EXERCISE AIM:
After reading the lines below, count those that contain "each" and give the count alone.

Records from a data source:
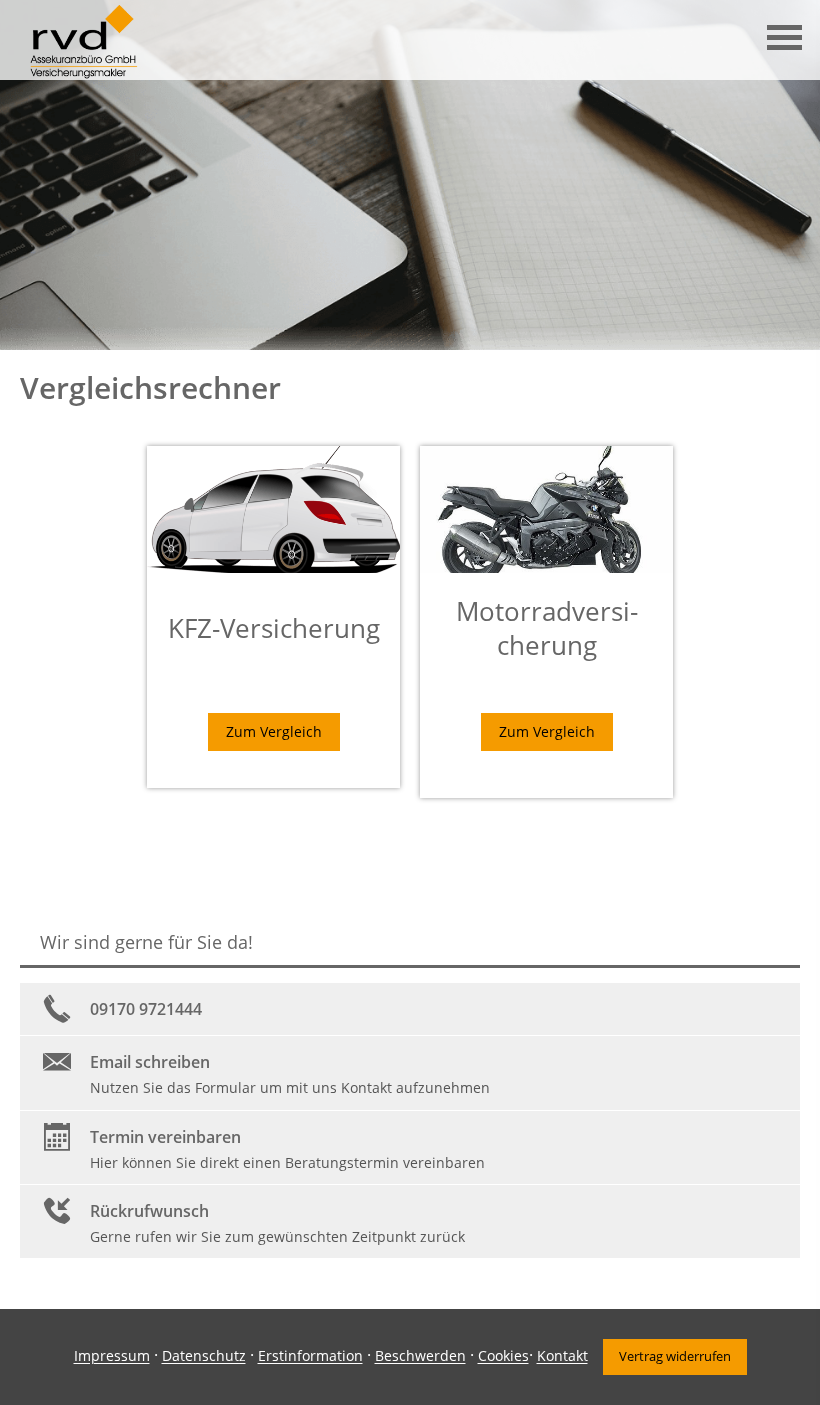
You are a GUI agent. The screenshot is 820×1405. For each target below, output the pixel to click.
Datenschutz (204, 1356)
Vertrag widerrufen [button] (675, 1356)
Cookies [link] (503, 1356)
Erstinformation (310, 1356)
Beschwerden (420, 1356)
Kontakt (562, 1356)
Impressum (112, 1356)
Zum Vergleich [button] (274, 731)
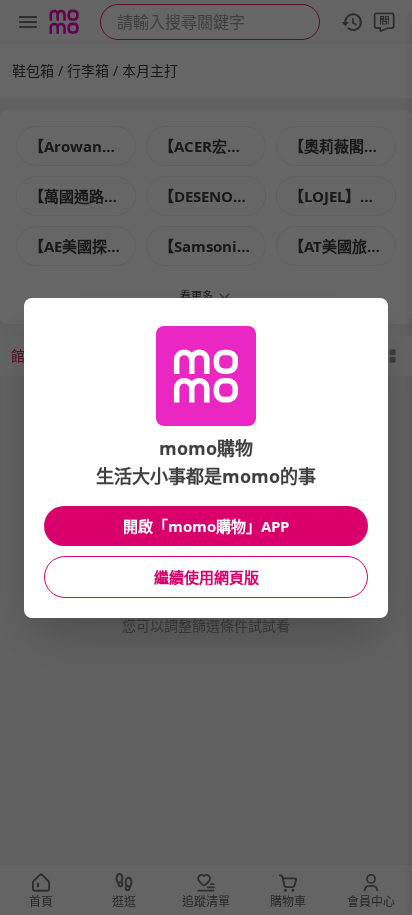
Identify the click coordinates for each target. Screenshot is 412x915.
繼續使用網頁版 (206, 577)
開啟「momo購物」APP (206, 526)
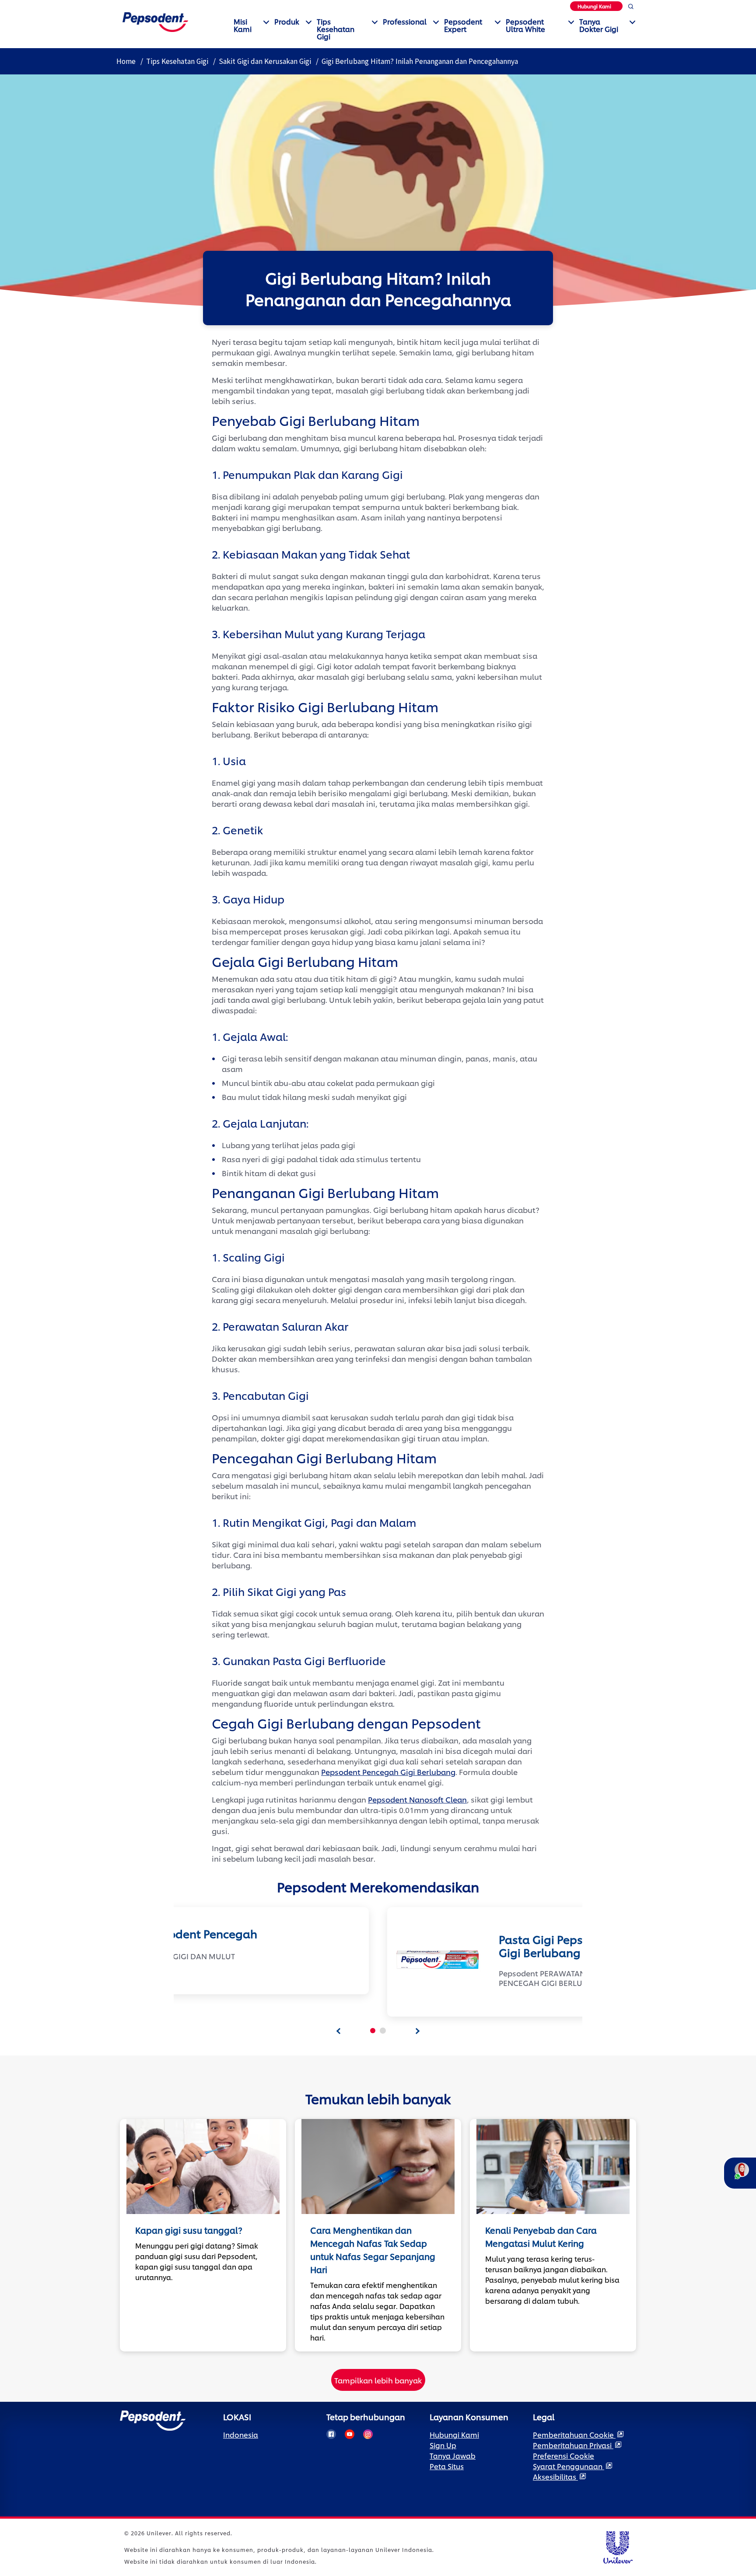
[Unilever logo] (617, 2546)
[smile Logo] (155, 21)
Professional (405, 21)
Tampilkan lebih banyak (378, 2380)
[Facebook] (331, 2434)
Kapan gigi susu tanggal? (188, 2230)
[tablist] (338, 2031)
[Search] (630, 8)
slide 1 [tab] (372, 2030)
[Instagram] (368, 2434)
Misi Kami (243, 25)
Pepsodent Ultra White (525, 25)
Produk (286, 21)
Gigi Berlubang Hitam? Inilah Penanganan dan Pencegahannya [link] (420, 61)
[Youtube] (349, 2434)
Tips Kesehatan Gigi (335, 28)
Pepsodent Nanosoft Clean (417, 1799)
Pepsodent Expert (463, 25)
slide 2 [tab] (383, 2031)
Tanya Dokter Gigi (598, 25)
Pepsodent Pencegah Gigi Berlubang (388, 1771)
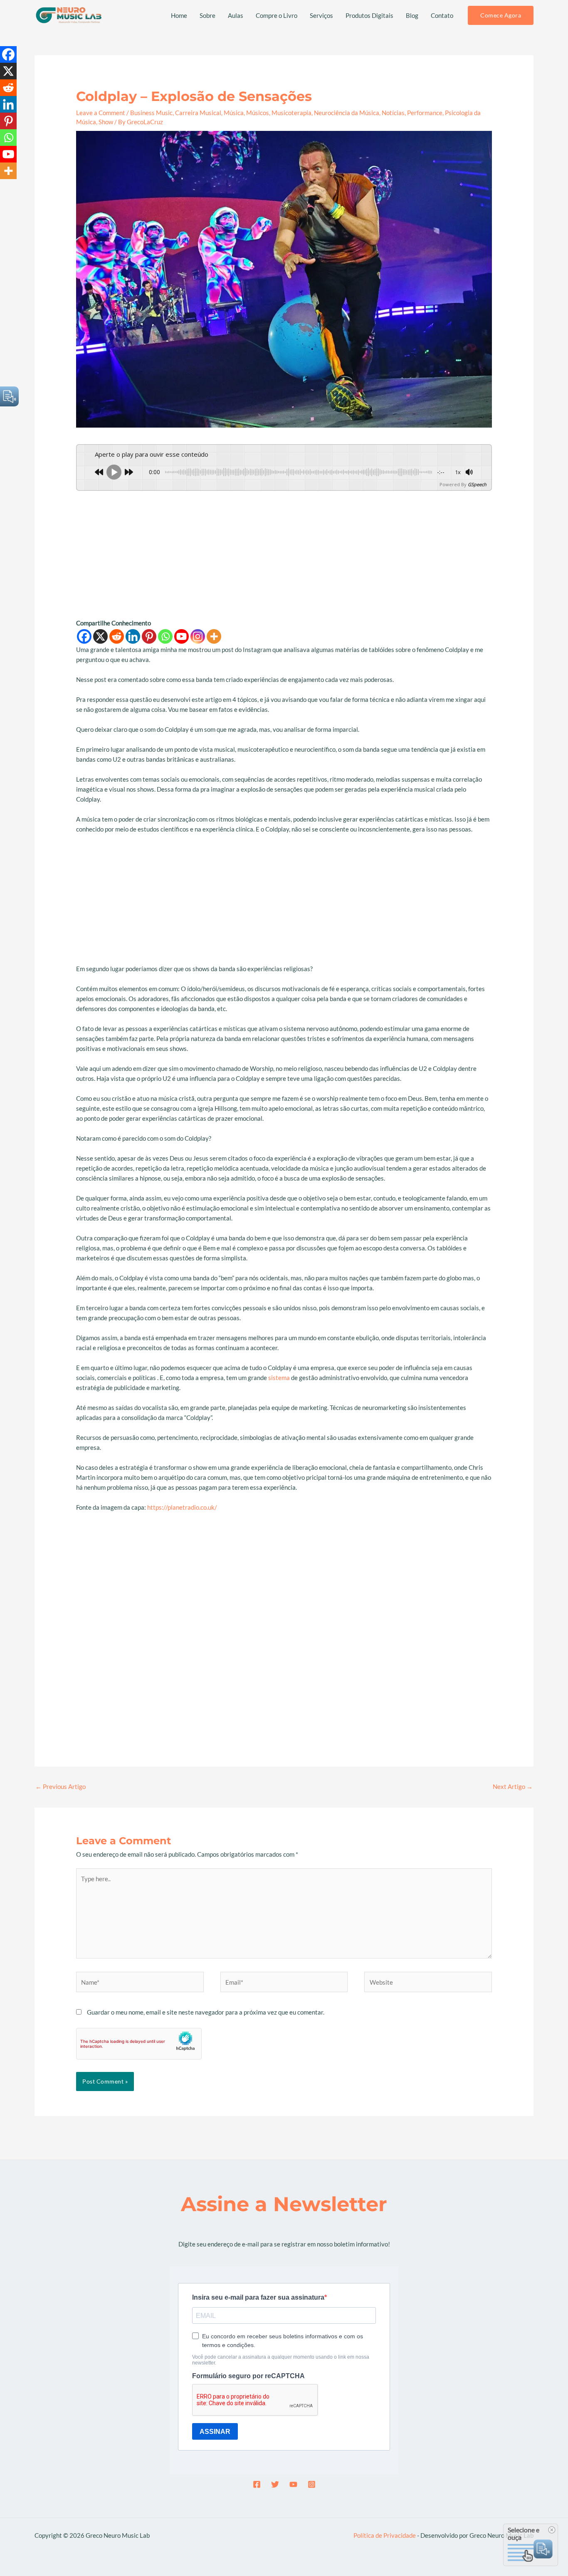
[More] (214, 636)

EXPECTED ANSWER:
2